# Hdmi Fail, What Is Most Likely To Be The Problem?



## ProfLonghair (Oct 26, 2011)

There are three parts to the whole equation. One is my Droid X, one is the cable, and one is the TV. I have not been able to get the HDMI out to work. I've tried blur roms (currently running Vortex, was on Liberty GB 0.9 for a while with and without blur), and stock, and no luck. I open a photo, or a recording, and click the little HDMI button in the corner, it says trying to connect.....

......

......

......

and that's about it. The TV is set on auto, the X is on auto. I've tried manual settings, no luck. What is the most likely culprit? The Droid, the TV, or the cable? The cable was a cheap one off woot. The TV is running HDMI from my DirecTV STB, so I know HDMI works on the TV< but could there be a compatibility issue? I've tried multiple ports, and with the DirecTV unplugged, so it's not a port or conflict issue.


----------



## kaseykrehbiel (Jun 13, 2011)

What kind of TV is it? I've heard of compatibility issues with certain Samsung TVs.
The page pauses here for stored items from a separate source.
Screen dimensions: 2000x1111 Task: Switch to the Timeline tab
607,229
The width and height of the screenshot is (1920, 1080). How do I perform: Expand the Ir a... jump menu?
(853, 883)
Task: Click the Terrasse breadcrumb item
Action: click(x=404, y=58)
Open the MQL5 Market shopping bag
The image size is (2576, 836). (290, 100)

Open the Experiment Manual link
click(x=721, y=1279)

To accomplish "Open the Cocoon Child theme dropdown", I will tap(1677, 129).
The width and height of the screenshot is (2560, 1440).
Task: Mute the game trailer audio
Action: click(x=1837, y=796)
I have two and they work great though.


----------



## ProfLonghair (Oct 26, 2011)

RCA 32" LCD


----------



## ProfLonghair (Oct 26, 2011)

Tried it on my monitor (duh! forgot it had HDMI also), and still no luck.


----------



## ProfLonghair (Oct 26, 2011)

Also, when I try to connect, it spins at "Please wait while connecting", but if I don't have it plugged into the phone, it says waiting for HDMI


----------



## hootowlserenade (Oct 9, 2011)

I say its your HDMI cable, there's no reason it shouldn't output the signal with the stock rom... mine has worked on any blur rom... there is an app in the market called real HDMI and it makes it able to output all functions, not just gallery... maybe look into that app as it will tell you if you have a good connection or not.


----------